--- Problem ---
From the records below, output exactly the lines starting at the line with "Given: Expand the" and ending at the line with "This screenshot has height=692, width=1466.", both of them included, but no pictures.

--- Recorded information ---
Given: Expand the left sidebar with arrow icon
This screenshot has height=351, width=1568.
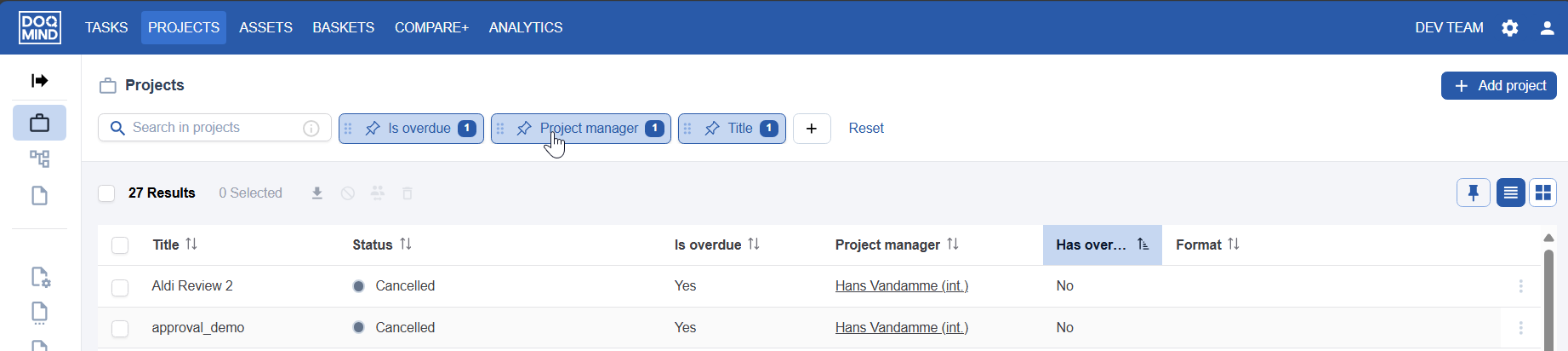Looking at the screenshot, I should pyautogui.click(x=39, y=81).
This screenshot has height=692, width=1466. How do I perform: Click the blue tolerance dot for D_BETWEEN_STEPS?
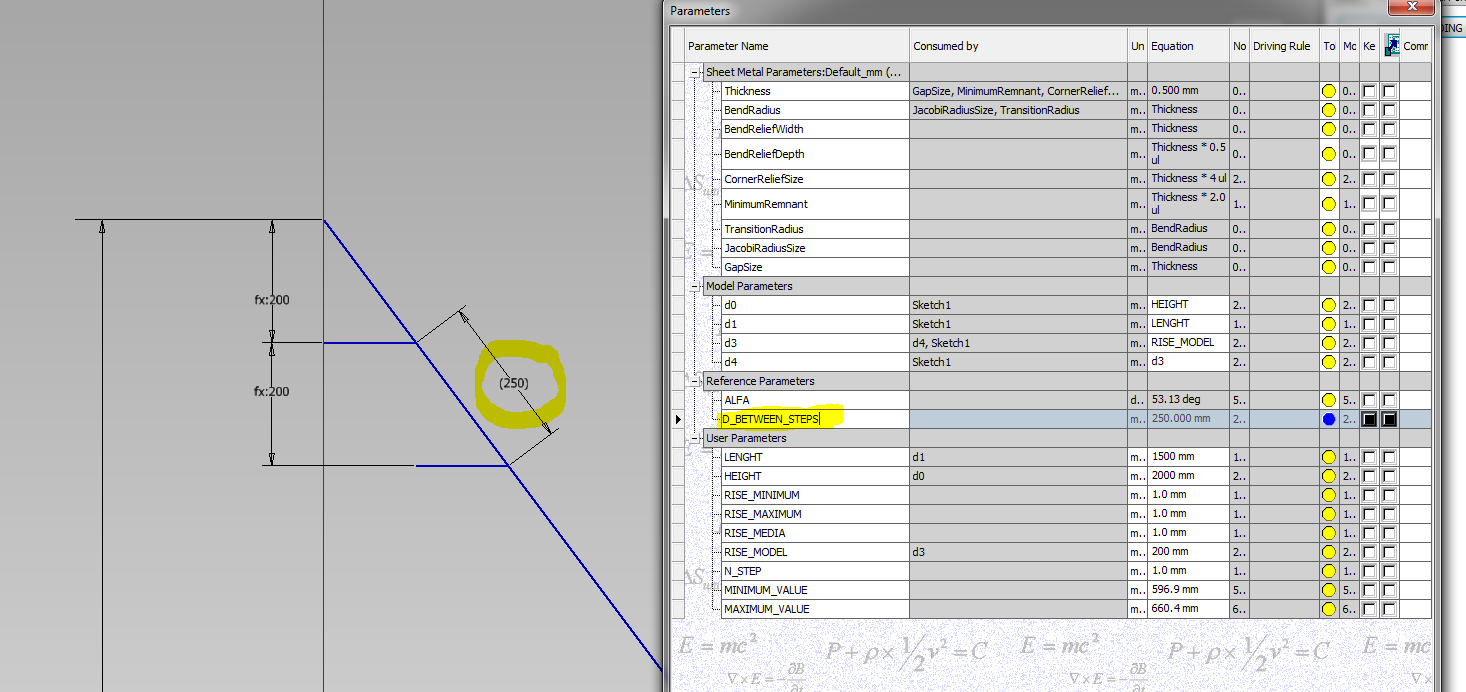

--

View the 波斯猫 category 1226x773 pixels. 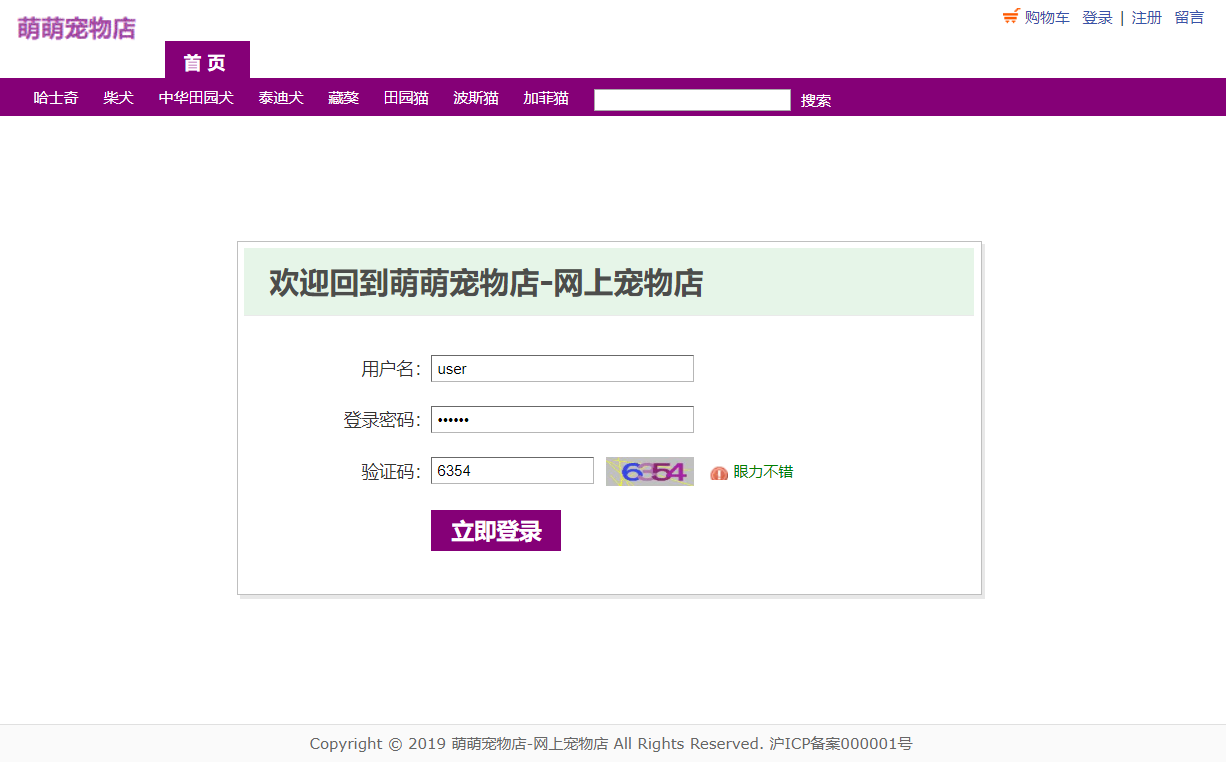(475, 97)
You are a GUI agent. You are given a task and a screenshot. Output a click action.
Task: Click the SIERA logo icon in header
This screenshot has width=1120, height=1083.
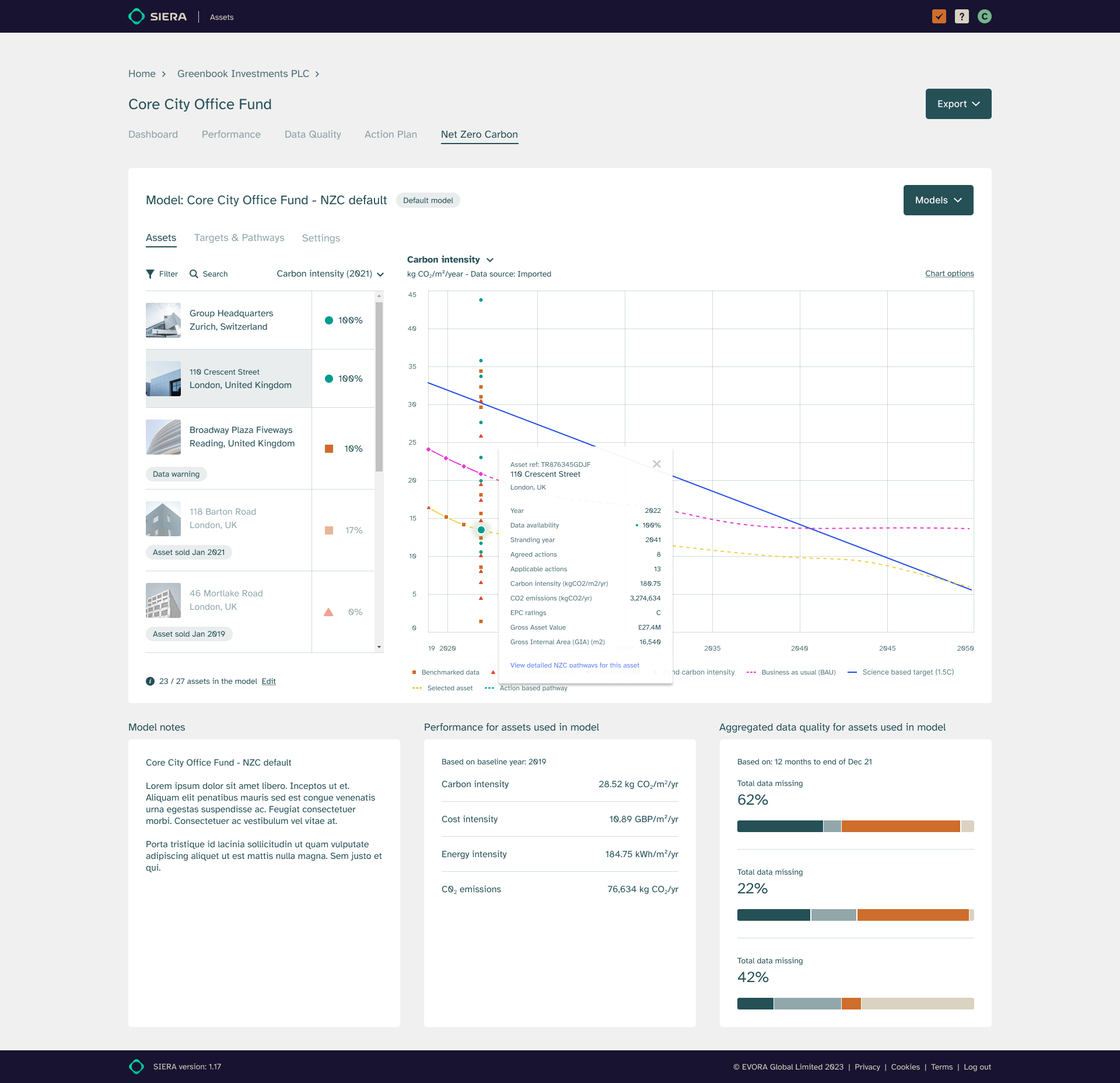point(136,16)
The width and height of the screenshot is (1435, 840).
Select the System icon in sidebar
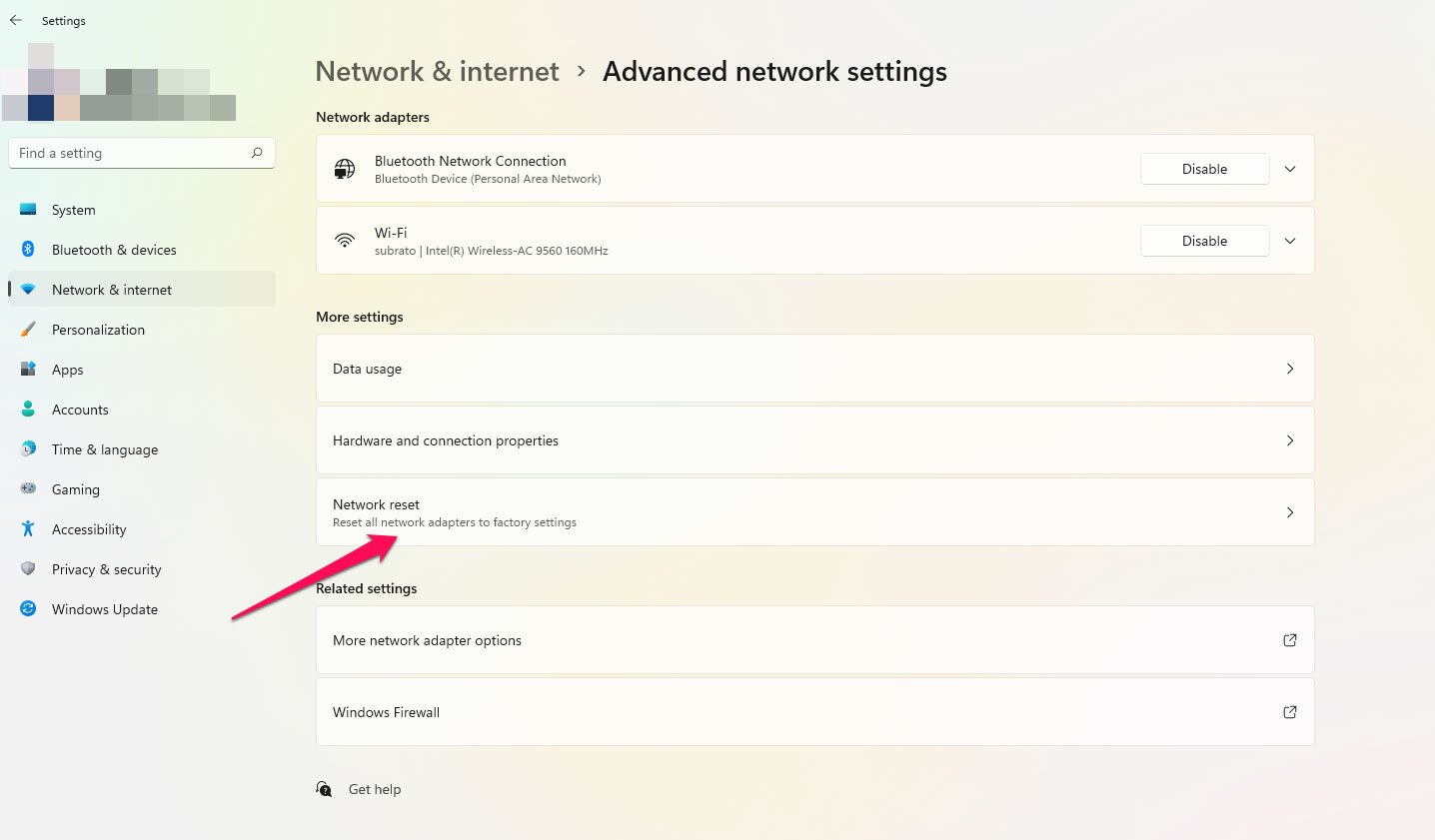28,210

--- Solution for this problem ---
Given: Expand the left sidebar with arrow icon
This screenshot has height=351, width=1568.
Looking at the screenshot, I should pyautogui.click(x=39, y=81).
This screenshot has height=692, width=1466. How do I perform: Click the blue tolerance dot for D_BETWEEN_STEPS?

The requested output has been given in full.